Entre favoris annoncés, outsiders ambitieux et surprises potentielles, tous les scénarios semblent possibles. Mais avant même le début de la compétition, une statistique interpelle.
Une anomalie qui dure
Depuis l’instauration du classement FIFA, aucune sélection occupant la première place mondiale au moment du tournoi n’est parvenue à soulever le trophée.
Une donnée surprenante lorsque l’on sait que cette position est censée récompenser l’équipe la plus performante du moment.
Les derniers champions du monde étaient tous classés derrière le leader du classement FIFA au moment de leur sacre : le Brésil était 3e en 1994, la France 18e en 1998, le Brésil 2e en 2002, l’Italie 13e en 2006, l’Espagne 2e en 2010, l’Allemagne 2e en 2014, la France 7e en 2018 et l’Argentine 3e en 2022.
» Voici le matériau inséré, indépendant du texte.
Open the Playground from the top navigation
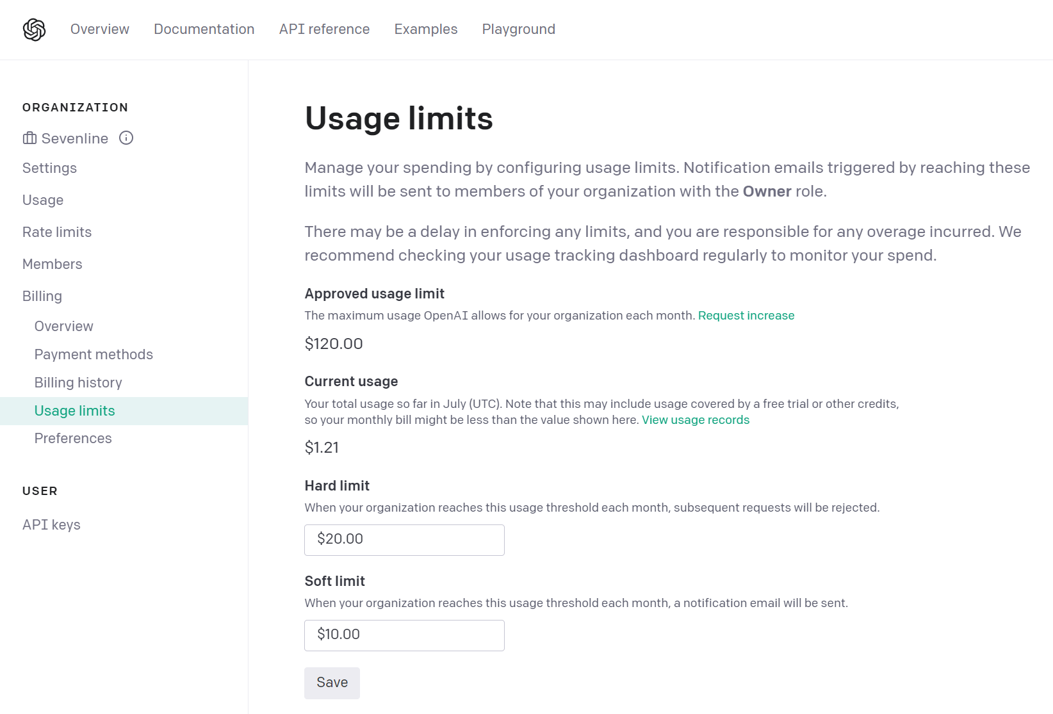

L’Argentine peut-elle briser la série ?
La question se pose désormais pour l’Argentine. Fraîchement installée à la première place du classement FIFA après la défaite de la France face à la Côte d’Ivoire, l’Albiceleste abordera le Mondial avec le statut de numéro un mondial.
Un avantage sur le papier, mais aussi une étiquette qui n’a jusqu’ici jamais porté chance dans l’histoire de la compétition.
Les hommes de Lionel Scaloni parviendront-ils à mettre fin à cette étonnante malédiction ? Réponse dans les semaines à venir.